#### [Exercise goal]
Only one stretch of the data is wanted: the line containing "Screen dimensions: 1469x812", the line containing "Switch to VMware", and every line between them, copied exactly.

[Data excerpts]
* * * * * * *

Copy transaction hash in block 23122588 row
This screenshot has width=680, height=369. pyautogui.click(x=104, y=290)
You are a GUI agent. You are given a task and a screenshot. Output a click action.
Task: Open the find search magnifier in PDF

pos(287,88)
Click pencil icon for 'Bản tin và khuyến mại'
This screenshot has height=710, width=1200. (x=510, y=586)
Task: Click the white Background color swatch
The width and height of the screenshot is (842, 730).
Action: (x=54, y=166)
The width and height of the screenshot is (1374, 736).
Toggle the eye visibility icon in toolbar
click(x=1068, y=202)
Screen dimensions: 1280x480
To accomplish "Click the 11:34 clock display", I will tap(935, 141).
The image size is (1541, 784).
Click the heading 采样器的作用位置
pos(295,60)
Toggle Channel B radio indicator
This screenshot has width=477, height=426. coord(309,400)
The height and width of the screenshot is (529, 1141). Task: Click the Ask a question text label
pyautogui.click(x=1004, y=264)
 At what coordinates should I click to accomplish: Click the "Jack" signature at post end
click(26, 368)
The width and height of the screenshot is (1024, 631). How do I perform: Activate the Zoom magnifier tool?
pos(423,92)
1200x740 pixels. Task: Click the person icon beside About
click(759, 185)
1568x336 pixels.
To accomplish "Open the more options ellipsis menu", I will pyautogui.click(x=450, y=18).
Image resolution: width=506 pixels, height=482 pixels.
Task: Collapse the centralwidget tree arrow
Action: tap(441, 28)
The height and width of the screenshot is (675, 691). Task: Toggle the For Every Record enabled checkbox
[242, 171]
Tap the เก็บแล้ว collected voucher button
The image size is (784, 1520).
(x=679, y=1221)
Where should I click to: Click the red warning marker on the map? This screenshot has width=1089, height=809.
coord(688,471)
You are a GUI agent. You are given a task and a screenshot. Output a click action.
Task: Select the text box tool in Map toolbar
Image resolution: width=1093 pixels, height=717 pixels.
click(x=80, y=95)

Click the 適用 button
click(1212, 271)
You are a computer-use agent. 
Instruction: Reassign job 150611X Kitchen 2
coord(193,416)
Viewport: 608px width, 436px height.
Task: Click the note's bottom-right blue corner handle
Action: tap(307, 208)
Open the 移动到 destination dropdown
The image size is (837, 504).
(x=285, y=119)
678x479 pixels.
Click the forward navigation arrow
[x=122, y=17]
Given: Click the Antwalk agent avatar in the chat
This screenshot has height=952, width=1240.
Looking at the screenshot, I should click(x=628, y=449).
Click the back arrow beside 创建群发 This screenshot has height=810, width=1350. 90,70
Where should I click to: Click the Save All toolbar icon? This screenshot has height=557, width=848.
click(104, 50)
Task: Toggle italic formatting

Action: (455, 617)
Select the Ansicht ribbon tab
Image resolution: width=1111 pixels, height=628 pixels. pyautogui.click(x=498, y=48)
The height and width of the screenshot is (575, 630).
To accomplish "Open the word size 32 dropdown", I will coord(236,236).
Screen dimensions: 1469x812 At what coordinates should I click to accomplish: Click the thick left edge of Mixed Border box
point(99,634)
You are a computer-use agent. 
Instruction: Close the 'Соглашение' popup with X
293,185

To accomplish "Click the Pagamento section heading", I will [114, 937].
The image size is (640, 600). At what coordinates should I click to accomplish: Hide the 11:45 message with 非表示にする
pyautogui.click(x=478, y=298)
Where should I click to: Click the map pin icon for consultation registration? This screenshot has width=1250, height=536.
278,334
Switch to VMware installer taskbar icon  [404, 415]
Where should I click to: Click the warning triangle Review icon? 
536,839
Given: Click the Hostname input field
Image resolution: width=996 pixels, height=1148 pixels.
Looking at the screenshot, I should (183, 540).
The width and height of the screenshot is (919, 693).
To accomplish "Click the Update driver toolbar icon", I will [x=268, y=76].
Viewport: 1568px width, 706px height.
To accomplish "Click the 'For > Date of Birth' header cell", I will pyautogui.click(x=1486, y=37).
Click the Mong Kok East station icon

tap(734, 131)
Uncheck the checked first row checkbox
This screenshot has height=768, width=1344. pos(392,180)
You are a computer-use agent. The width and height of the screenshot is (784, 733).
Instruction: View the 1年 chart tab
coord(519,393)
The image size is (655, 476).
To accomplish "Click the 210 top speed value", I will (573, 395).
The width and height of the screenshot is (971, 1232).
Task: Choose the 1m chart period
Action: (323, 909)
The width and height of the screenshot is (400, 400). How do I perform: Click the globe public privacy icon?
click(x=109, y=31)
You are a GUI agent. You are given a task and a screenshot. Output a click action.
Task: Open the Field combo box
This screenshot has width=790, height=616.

* * * * * * *

#### [Solution to the problem]
Screen dimensions: 1469x812 At what coordinates should I click to accomplish: Click the thick left edge of Mixed Border box
point(99,634)
You are a computer-use agent. 
Instruction: Close the 'Соглашение' popup with X
293,185

To accomplish "Click the Pagamento section heading", I will [114, 937].
The image size is (640, 600). At what coordinates should I click to accomplish: Hide the 11:45 message with 非表示にする
pyautogui.click(x=478, y=298)
Where should I click to: Click the map pin icon for consultation registration? This screenshot has width=1250, height=536.
278,334
Switch to VMware installer taskbar icon  [404, 415]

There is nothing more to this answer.